[WHAT TO WORK ON] Return the part of the items that opens with the line containing "Click the cropped" and runs through the end of the items, both ends included, reproducing each line verbatim. Omit the pictures from your answer.

● ● ●

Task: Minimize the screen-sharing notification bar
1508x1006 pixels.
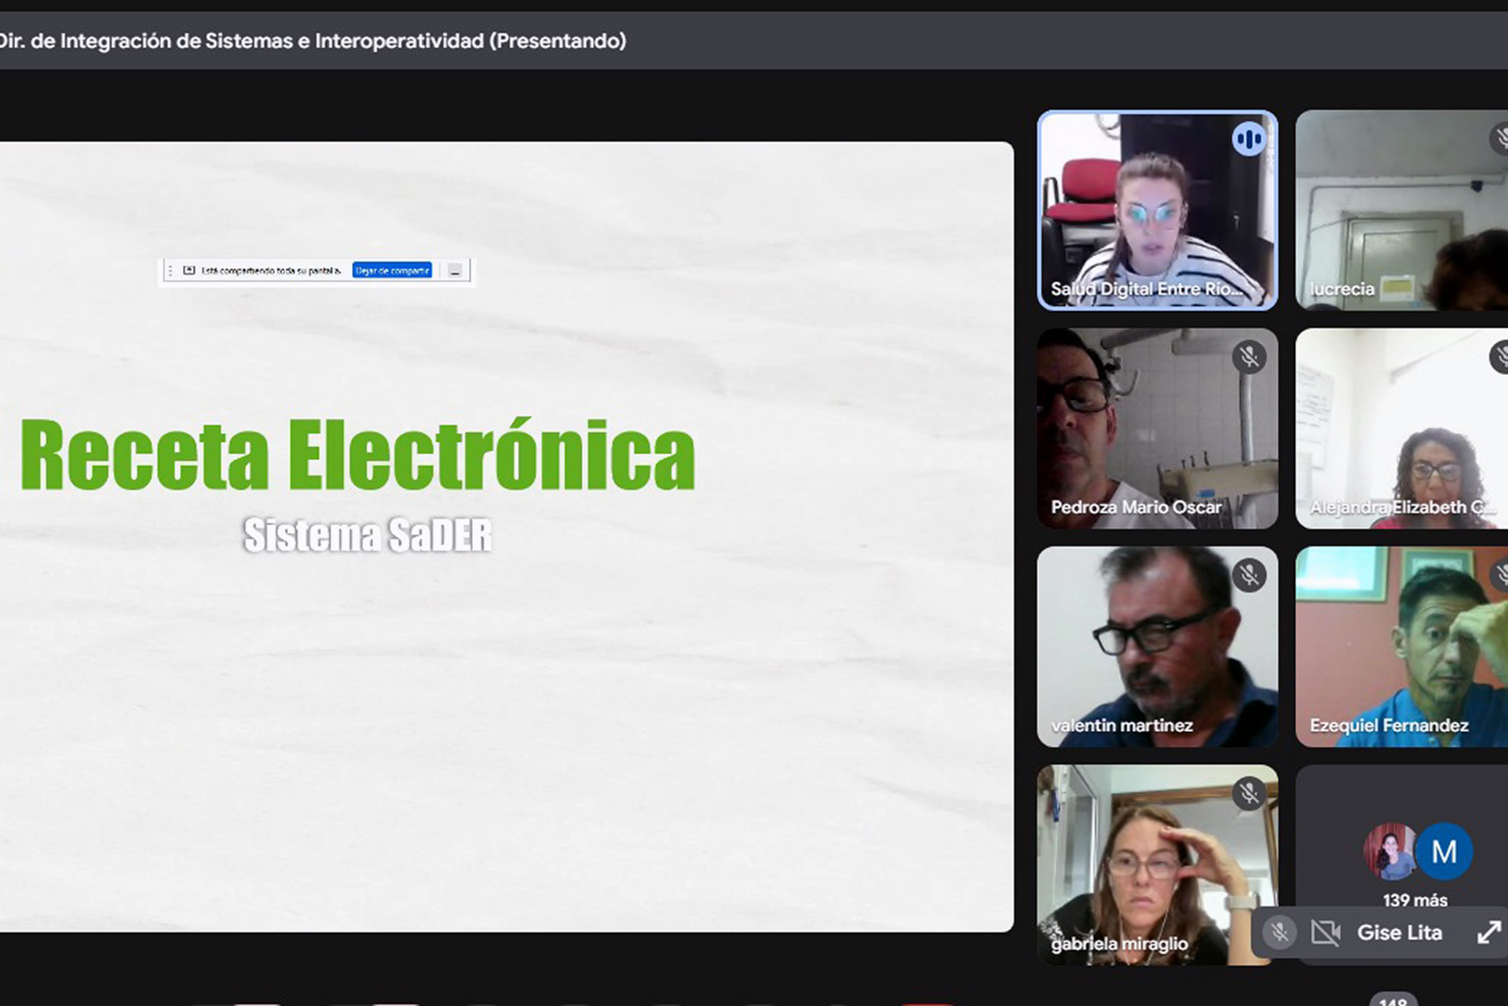Action: click(456, 270)
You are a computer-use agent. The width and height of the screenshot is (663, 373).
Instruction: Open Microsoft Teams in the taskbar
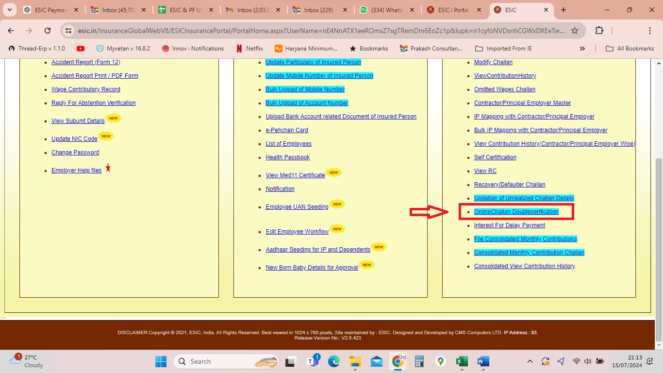pos(312,361)
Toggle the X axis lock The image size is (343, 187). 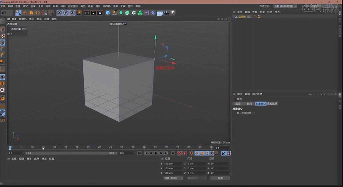click(x=59, y=13)
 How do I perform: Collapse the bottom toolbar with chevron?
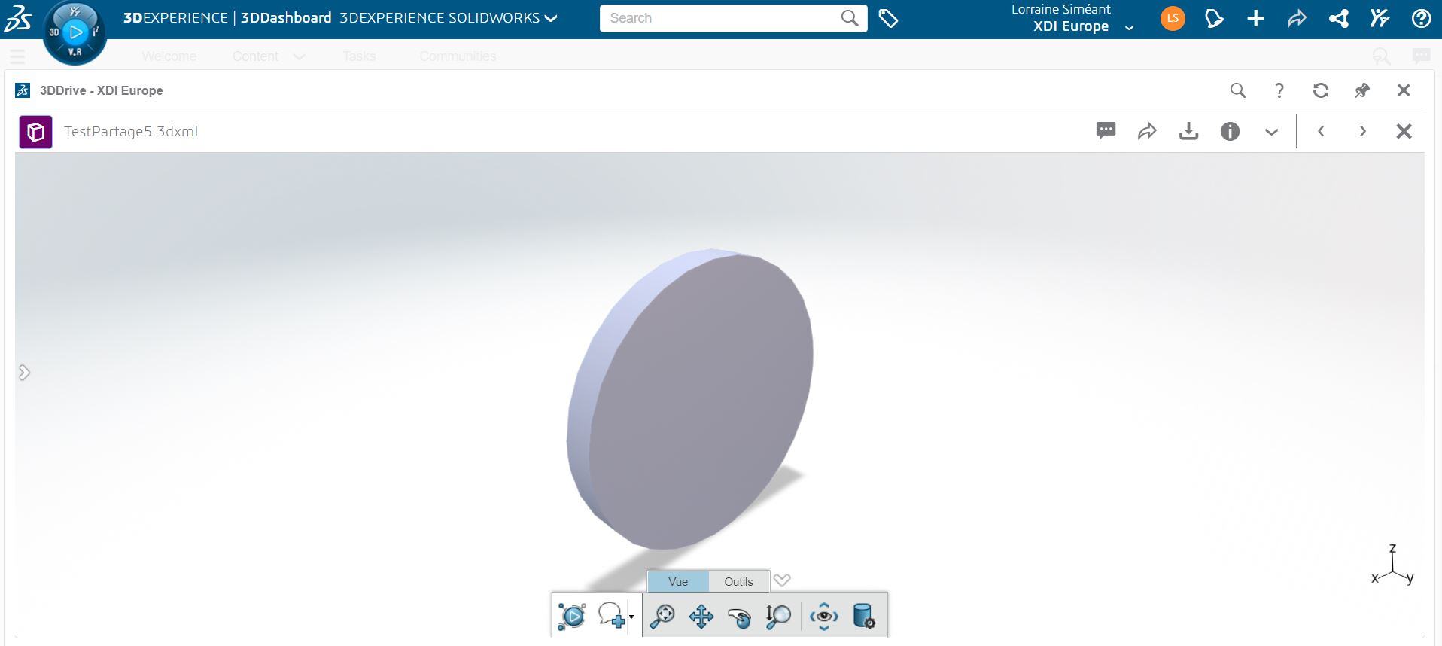coord(782,580)
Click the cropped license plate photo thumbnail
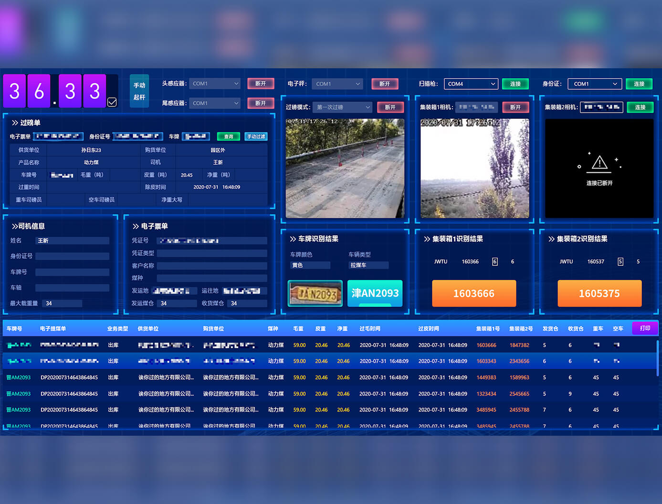Viewport: 662px width, 504px height. point(315,294)
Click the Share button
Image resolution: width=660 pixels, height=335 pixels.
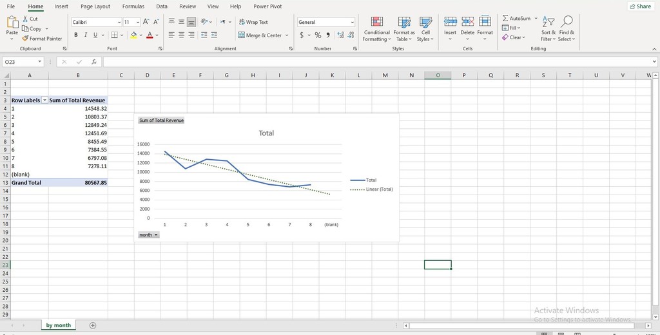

● ● ●

[CORRECT ANSWER]
Click the cropped license plate photo thumbnail
Viewport: 662px width, 504px height. point(315,294)
Click the Share button
Image resolution: width=660 pixels, height=335 pixels.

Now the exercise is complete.